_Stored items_
------------------------------------------------------------------------

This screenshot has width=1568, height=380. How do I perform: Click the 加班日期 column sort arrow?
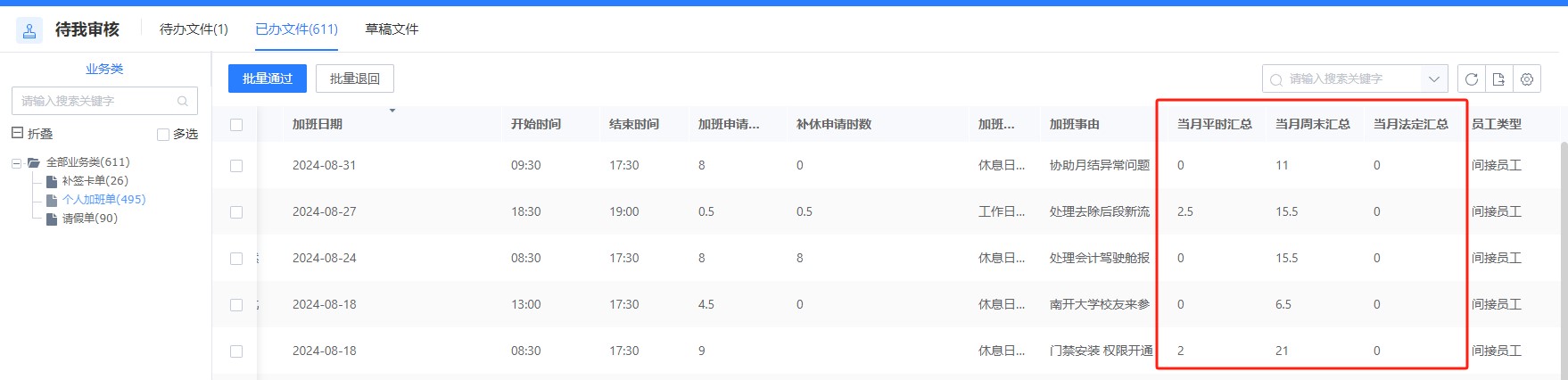392,111
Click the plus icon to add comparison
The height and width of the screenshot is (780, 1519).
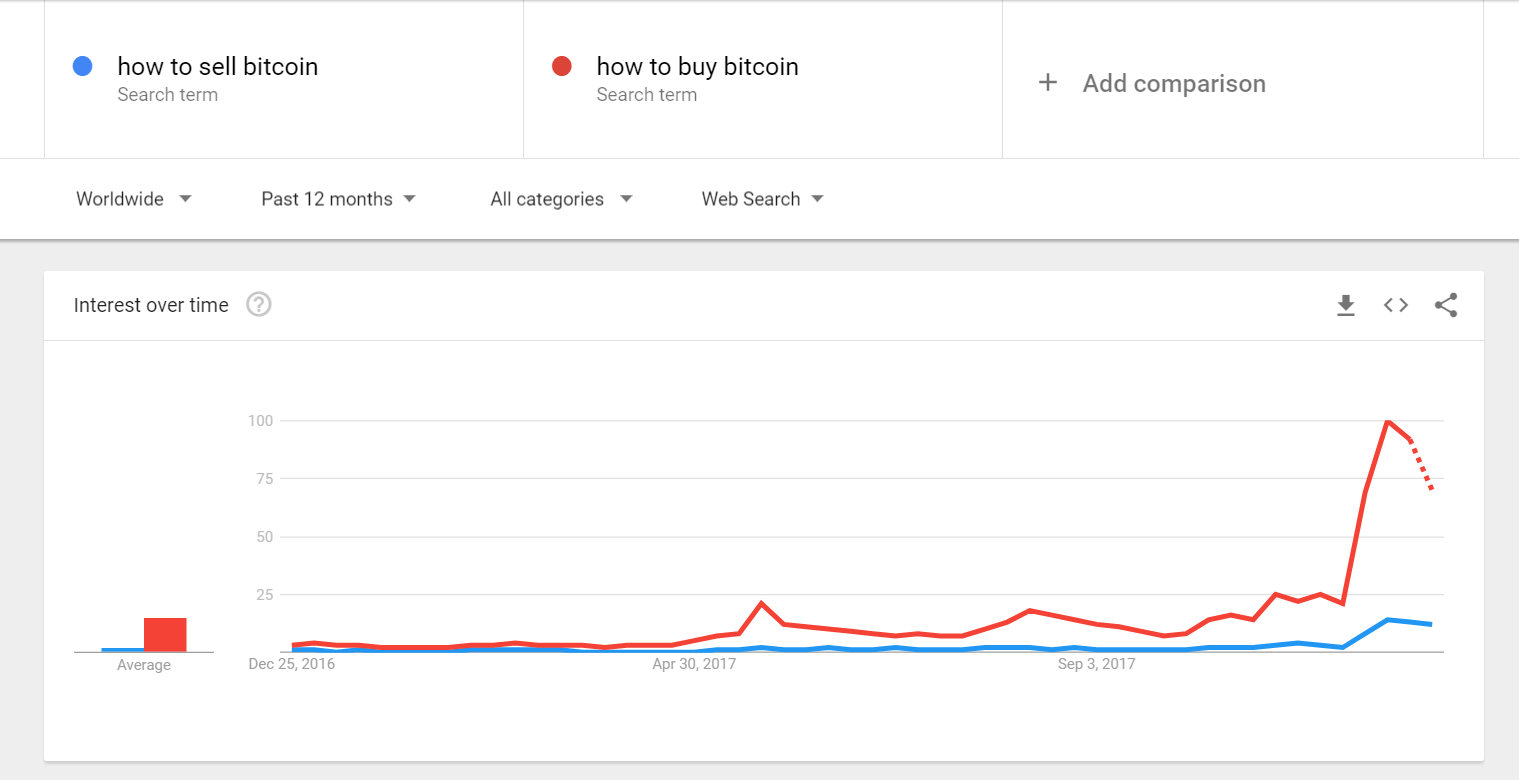[x=1048, y=83]
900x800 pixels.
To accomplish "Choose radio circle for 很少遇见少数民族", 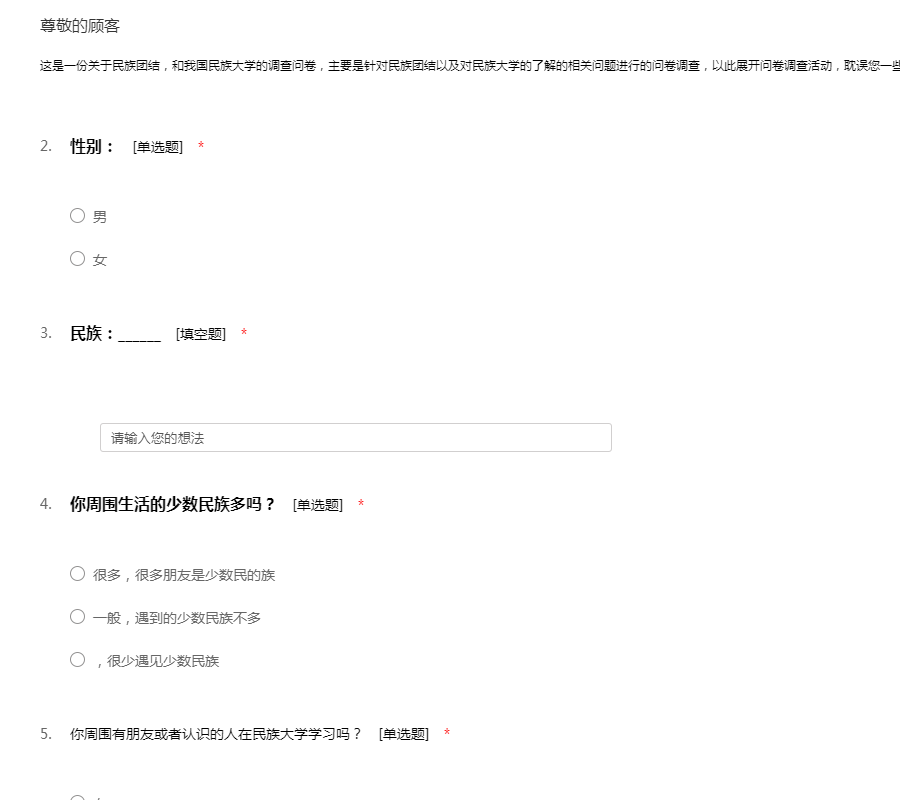I will 77,659.
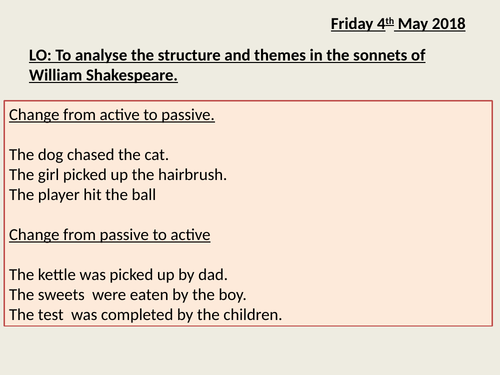
Task: Select line 'The player hit the ball'
Action: 82,195
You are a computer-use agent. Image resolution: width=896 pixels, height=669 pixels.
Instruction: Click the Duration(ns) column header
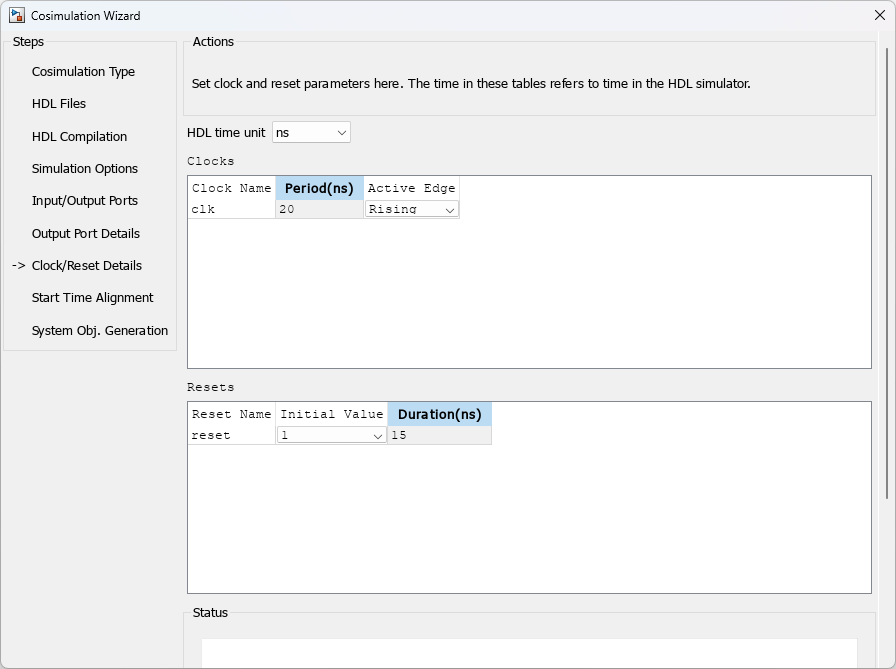point(439,414)
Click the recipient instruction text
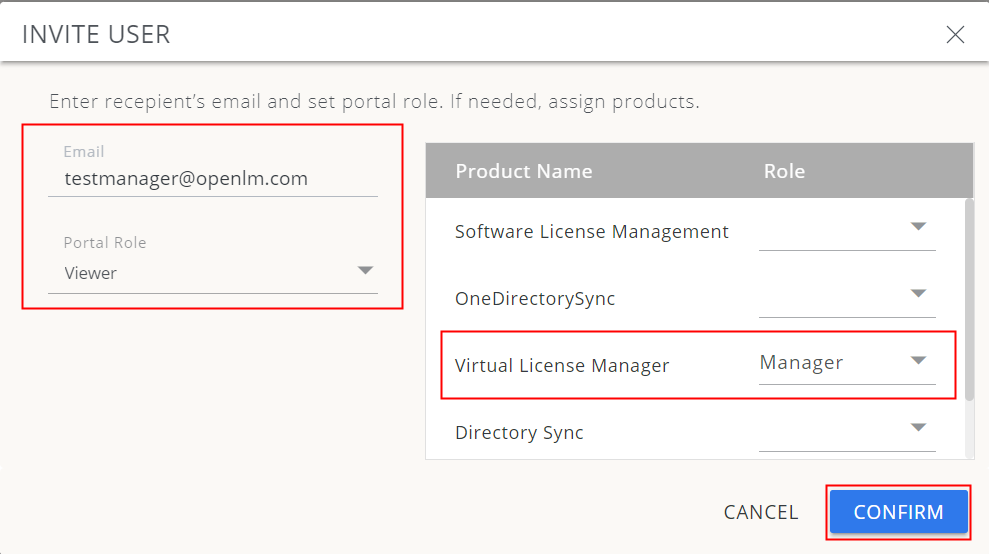Screen dimensions: 989x554 (x=374, y=102)
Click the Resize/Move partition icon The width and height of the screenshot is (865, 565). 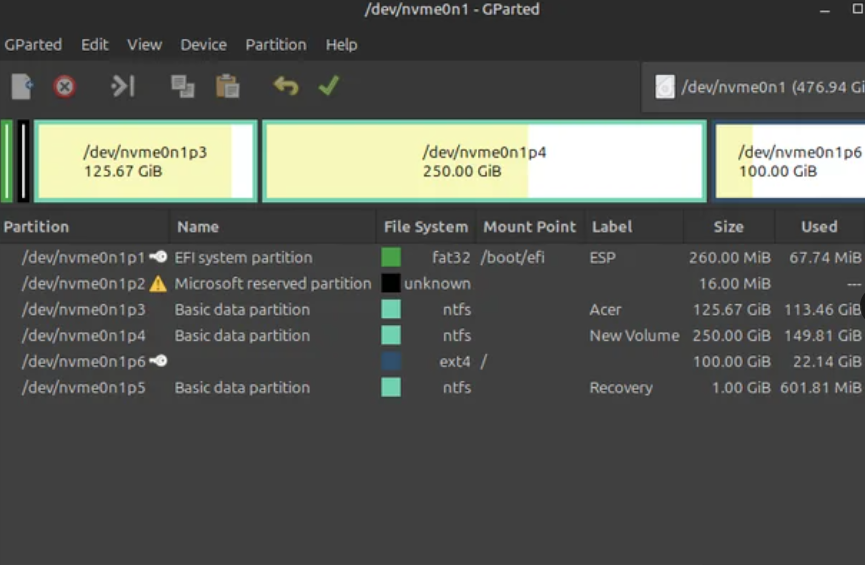[x=122, y=87]
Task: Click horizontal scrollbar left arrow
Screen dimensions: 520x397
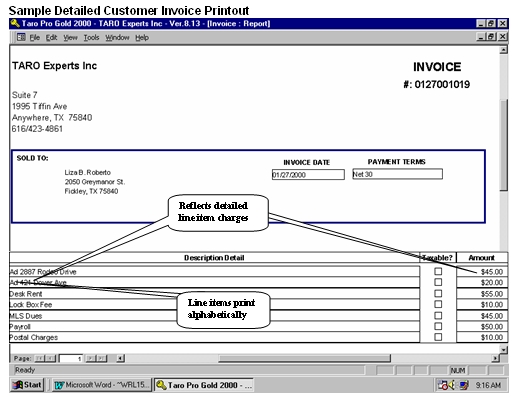Action: pyautogui.click(x=121, y=358)
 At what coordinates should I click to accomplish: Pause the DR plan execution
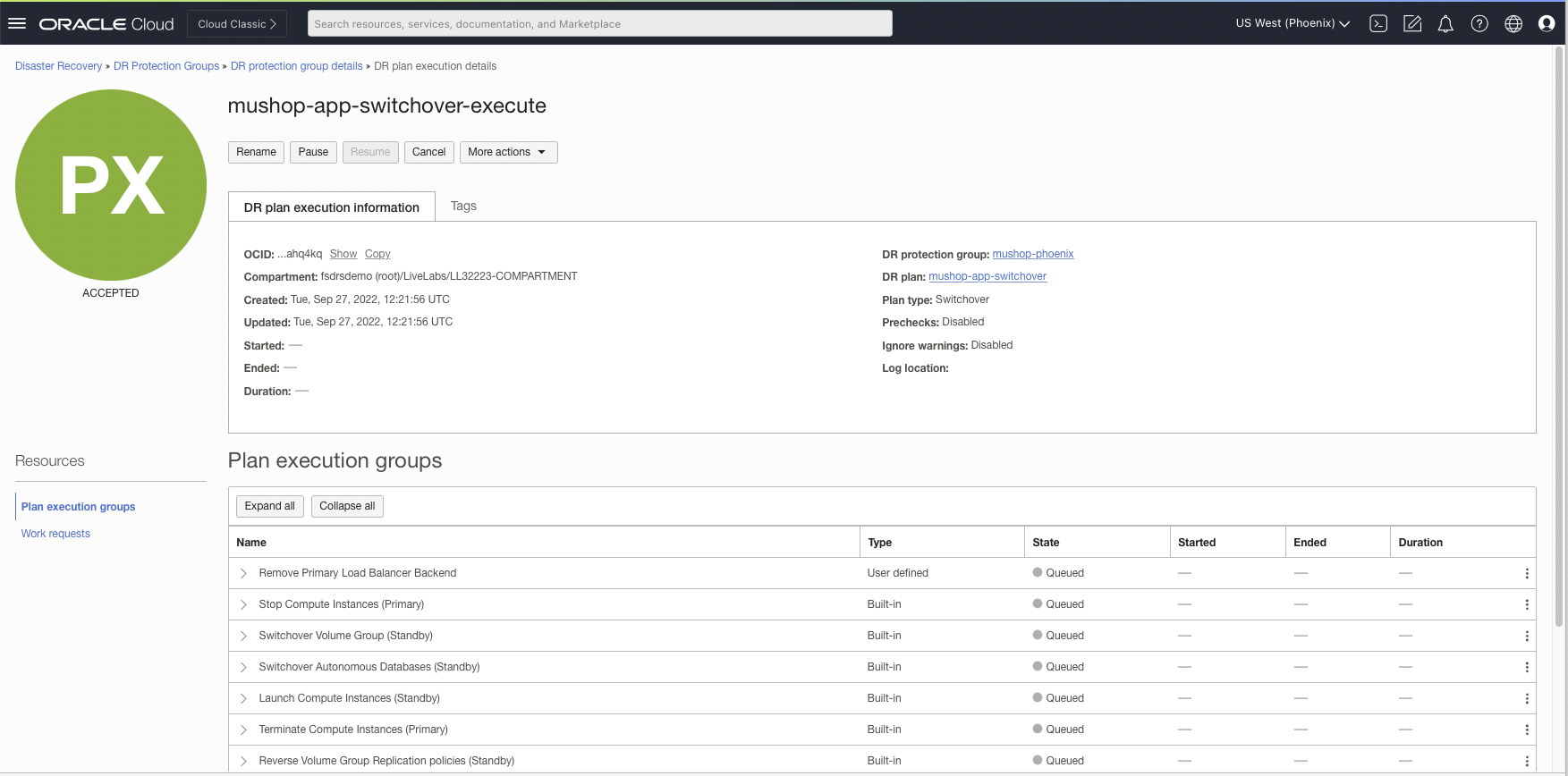point(313,153)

------------------------------------------------------------------------

Out of the records above, pull the lines that include the word "pixels".

900x800 pixels.
You are a computer-use agent. Image resolution: width=896 pixels, height=669 pixels.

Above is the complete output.